What the Echo Sub can’t do is make up for the slight lack of mid-range prowess in the Echo Plus speakers. They’re decent at the high-end, but the mid-range gets a little compressed and muddled.
Next, I tried a single Echo Plus (2nd Gen) speaker with the Echo Sub. This time around, the Echo Sub still adds the extra presence and sense of urgency, with neatly-balanced bass. But, the overall effect isn’t as impressive. With only a single speaker, the setup feels less impressive and immersive and the mid-range issues with the Echo Plus are more keenly felt.
The Amazon Echo Show (2nd Gen) is a great performer in its own right and an Echo device that I’d happily listen to music on. Adding in the Sub improves matters further. Even though the Echo Show has decent bass, the Sub makes it that bit more thumping and powerful. Again, the mid-range on the Echo Show sounds a bit more compressed and the sound isn’t quite as balanced as it could be. That said, the Echo Sub is a decent upgrade to the smart display.
Using a single Amazon Echo Dot (3rd Gen) speaker and the Echo Sub is a bit overkill. Sure, the Echo Sub accentuates the low-frequency audio, but it does little to improve the core sound on the Echo Dot. What you get is more bass, but a slightly unbalanced sound.
Related: Which Amazon Echo should you buy?
Why buy the Amazon Echo Sub?
At £119, the Amazon Echo Sub is a well-priced add-on, boosting the sound of any compatible Echo smart speaker that it’s compatible with. For sound quality, I’d pair it with an Echo Show, Echo (2nd Gen) or Echo Plus (2nd Gen).
Ideally, the Echo Sub works best with two Echo Plus (3rd Gen) speakers, a package that can be bought for £299.97 (saving £100 on buying the devices separately). Here, you get proper stereo separation and a properly balanced sound.
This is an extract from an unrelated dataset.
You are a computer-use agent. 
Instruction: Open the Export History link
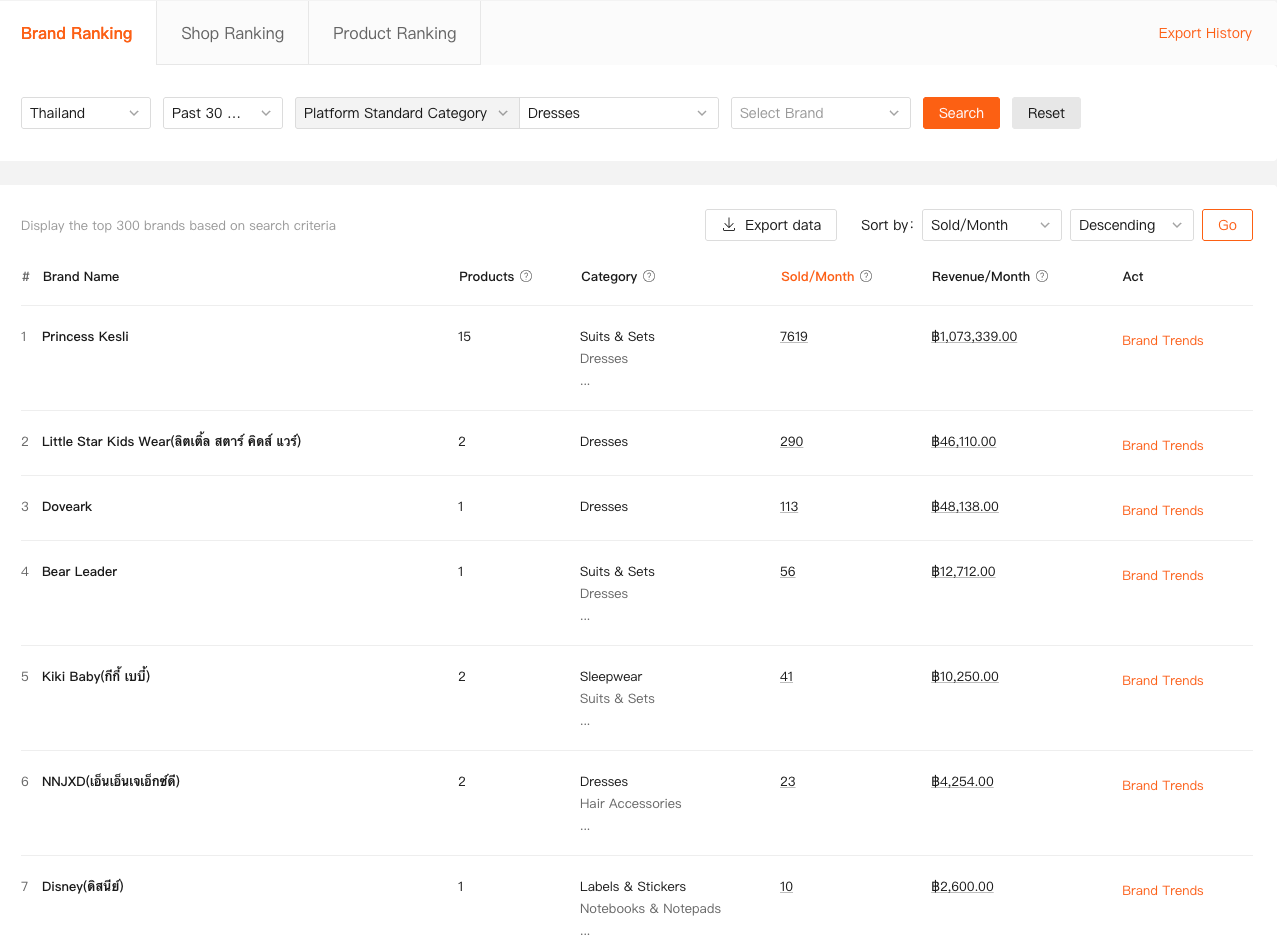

At £300, this package is cheaper than the Apple HomePod (£319). In terms of bass and stereo separation, the Amazon package wins. However, the HomePod has a far more tightly controlled and better-balanced sound, particularly as it cleverly adjusts audio depending on where you place it. From a pure audio point of view, the HomePod sounds better, even if it can’t hit the low frequency of the Echo range. And, put two HomePods together in a stereo pair and Apple is far better (not to mention twice the price).
The Google Home Max is louder and better balanced, but it costs £399.99. You can double that figure if you want to match the stereo separation that the Amazon Echo gives you.
Then there’s the option of buying two Sonos One speakers (£199 each) and a Sonos SUB (£699) for a total of £1097. It’s fair to say that the Sonos option sounds amazing, but that’s a staggering amount of money to spend.
In terms of pure audio fidelity, there are better options, but if you want loud and thumping audio for a decent price, the Echo Sub gives you that option and neatly complements the Echo range. Buy two Echo Plus devices as well, and you’ve got a powerful wireless music system that doesn’t cost a fortune.
The Echo Sub is a fantastic addition to any Echo setup.